What MySpace Is Good For

I have discovered by accident and through my many hours of putting off starting a new novel, that there is a whole group of "friends" on MySpace (or is it a single person?) engaging in a new form of literature: the Proustian wormhole Match Game/Tattletales/Laugh-In school of multiversal internet identity-theft fan fiction. This has little or nothing to do with the Gilmore Girls School of Literature that I tried to get cranked up a while back.

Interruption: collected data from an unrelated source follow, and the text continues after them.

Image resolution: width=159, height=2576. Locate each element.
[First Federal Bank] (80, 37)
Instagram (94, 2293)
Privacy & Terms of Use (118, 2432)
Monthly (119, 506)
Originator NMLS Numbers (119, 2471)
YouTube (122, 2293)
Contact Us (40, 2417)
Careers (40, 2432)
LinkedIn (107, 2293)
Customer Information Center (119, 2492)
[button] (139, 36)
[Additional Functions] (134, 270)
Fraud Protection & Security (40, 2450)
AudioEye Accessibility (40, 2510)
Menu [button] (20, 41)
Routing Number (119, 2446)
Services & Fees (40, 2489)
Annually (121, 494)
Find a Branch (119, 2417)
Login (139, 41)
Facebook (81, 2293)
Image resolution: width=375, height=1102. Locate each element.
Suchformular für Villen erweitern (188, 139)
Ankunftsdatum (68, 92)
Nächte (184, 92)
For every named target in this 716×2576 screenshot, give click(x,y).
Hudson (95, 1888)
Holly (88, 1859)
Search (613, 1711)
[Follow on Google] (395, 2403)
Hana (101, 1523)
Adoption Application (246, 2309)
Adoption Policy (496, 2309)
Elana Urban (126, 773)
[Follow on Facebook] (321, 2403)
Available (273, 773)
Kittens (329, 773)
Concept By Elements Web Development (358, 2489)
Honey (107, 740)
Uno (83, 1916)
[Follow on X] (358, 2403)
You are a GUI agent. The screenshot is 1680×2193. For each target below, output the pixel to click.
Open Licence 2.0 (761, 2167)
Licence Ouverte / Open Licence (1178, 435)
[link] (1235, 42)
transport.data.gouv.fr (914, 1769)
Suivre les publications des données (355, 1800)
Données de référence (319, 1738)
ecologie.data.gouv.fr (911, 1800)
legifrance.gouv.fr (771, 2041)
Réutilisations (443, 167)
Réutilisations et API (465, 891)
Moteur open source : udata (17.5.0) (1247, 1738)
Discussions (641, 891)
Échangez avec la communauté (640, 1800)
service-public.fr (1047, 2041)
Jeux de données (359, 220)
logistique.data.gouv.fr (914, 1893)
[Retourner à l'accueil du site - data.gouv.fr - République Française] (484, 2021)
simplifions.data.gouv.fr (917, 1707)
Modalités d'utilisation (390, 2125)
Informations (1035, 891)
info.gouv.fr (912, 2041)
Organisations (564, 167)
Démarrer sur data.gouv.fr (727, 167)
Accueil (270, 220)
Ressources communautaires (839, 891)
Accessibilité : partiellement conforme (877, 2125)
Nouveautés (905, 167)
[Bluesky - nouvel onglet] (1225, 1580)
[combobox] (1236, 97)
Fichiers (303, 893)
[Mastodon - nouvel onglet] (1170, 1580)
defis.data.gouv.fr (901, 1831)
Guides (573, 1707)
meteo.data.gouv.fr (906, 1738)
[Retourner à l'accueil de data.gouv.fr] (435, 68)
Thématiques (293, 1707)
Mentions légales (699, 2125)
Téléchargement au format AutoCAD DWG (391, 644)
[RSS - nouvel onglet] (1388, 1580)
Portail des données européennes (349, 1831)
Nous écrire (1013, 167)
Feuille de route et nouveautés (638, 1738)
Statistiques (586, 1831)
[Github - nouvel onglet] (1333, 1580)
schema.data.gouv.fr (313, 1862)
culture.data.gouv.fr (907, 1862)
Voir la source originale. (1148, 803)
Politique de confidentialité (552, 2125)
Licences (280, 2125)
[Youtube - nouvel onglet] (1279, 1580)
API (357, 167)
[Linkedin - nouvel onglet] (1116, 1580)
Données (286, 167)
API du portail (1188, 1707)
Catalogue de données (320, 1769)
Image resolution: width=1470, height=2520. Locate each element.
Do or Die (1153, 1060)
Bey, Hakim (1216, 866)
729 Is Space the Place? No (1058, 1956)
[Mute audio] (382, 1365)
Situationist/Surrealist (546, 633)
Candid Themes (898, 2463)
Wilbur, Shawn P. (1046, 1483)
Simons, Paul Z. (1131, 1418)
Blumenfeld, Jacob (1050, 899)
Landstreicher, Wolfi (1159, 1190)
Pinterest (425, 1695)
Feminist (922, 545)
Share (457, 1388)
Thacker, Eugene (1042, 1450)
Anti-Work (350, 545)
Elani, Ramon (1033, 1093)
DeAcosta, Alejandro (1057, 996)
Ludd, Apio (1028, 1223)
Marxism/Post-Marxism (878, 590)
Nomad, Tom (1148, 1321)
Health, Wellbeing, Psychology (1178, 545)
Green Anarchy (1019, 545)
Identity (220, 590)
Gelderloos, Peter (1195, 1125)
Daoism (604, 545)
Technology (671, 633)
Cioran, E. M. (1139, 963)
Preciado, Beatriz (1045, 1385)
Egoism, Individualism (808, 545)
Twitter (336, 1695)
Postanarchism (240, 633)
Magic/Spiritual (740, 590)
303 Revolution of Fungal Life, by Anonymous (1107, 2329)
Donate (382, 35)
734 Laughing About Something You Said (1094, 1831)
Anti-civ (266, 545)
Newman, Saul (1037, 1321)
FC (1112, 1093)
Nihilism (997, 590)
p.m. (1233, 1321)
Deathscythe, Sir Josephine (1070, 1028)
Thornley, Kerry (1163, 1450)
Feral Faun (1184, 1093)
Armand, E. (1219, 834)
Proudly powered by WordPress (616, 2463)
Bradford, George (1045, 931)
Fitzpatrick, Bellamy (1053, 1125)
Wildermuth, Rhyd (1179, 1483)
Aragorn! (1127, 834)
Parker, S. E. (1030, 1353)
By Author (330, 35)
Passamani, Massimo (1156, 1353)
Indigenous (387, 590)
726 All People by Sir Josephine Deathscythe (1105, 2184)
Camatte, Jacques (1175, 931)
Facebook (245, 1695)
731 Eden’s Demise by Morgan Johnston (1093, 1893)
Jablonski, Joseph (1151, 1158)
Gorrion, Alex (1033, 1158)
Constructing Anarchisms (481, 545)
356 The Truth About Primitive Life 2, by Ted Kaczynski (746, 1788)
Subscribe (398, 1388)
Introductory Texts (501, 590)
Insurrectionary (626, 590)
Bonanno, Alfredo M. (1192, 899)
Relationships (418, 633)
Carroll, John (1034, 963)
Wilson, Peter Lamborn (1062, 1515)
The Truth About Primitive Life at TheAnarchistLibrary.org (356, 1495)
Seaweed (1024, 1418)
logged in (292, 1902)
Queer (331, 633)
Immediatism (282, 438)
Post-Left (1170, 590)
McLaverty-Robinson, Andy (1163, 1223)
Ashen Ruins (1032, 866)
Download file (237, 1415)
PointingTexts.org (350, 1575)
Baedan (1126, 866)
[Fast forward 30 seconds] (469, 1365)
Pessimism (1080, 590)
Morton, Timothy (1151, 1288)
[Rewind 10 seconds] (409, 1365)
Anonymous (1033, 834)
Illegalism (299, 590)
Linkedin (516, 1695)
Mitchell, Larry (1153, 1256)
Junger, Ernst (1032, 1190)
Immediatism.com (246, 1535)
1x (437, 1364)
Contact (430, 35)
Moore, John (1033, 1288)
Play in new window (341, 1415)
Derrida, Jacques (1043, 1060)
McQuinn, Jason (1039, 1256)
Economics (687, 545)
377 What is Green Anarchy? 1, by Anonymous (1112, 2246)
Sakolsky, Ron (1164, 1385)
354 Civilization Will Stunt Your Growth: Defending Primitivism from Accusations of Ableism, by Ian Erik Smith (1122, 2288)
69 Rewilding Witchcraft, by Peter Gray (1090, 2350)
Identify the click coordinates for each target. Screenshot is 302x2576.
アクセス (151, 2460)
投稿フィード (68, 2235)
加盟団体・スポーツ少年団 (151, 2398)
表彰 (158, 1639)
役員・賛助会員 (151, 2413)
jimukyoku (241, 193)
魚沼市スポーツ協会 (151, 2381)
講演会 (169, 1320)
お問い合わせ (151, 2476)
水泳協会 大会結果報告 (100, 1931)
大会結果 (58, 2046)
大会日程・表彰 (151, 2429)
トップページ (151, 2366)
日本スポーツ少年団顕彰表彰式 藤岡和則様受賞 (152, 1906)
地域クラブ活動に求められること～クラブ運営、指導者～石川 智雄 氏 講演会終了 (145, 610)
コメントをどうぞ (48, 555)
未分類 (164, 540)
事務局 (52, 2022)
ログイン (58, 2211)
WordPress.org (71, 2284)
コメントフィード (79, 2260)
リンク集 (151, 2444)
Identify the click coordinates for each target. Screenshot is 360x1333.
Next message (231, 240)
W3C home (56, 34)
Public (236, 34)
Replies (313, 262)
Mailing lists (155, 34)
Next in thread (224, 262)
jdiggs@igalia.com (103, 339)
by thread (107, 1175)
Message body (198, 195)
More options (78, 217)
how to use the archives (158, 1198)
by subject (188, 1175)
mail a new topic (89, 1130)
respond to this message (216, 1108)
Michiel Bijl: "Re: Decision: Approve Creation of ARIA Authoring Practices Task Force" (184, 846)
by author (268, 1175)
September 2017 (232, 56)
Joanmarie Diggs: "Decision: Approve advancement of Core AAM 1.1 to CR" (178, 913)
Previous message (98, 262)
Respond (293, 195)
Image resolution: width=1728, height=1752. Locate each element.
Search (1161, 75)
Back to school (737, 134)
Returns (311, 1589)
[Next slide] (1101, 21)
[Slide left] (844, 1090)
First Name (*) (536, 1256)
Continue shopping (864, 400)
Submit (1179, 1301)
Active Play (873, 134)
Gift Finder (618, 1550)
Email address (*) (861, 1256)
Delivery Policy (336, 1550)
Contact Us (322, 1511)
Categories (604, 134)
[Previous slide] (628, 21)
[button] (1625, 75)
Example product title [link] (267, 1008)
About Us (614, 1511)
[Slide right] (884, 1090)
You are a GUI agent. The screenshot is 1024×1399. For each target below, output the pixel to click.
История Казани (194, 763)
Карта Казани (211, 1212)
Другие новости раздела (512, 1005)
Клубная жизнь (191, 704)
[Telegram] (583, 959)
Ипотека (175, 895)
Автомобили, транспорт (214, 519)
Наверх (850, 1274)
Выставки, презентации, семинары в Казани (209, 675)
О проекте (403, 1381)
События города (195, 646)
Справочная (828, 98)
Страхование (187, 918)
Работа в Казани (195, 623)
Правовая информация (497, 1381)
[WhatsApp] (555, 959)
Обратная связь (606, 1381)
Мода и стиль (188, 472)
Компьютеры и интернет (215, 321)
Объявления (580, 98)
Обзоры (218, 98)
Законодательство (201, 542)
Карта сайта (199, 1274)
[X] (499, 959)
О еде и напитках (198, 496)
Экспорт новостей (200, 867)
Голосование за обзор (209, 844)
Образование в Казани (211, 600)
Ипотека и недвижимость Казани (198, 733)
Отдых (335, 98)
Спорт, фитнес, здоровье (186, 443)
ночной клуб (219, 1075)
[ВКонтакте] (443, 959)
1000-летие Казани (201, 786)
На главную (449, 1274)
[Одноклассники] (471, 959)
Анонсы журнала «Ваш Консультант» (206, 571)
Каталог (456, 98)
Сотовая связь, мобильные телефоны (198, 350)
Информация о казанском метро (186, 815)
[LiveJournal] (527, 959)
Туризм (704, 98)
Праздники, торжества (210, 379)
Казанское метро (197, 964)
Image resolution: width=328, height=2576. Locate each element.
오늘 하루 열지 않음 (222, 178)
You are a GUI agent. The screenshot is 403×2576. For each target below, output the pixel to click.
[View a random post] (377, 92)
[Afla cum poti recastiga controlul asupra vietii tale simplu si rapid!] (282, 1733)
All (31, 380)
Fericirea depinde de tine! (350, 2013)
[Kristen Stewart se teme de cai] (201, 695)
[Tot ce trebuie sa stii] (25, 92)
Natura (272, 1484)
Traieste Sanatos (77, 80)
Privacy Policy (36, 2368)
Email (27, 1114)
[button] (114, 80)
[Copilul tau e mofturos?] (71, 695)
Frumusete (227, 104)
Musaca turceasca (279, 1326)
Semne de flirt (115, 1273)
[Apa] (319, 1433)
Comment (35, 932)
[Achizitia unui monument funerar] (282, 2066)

The interesting thing about this Match Game bunch is the way fiction and nonfiction overlap. For example, Charles Nelson Reilly really DID have a MySpace page, and many of the (assumedly!) fictional members of this new literary cult befriended him. One may bounce around from "friend" to "friend" to discover more of their ongoing story. I suggest starting with this account of Dick and Dolly Martin's tea-and-crumpet party. Gene Rayburn claims to "blog" from heaven. How many are the real deal? How many are in on the joke? What is the joke? Is it a joke? Would Borges be too strong of an allusion here? To get the full effect I recommend befriending (as I did) "Donna Pescow," whose profile is set to private. (Pictured, Borges and Donna Pescow. Or they will be. Right now something is wrong with that button. But imagine how awesome this "post" would be with hilariously contrasting photos of Borges and Donna Pescow! Yeah!)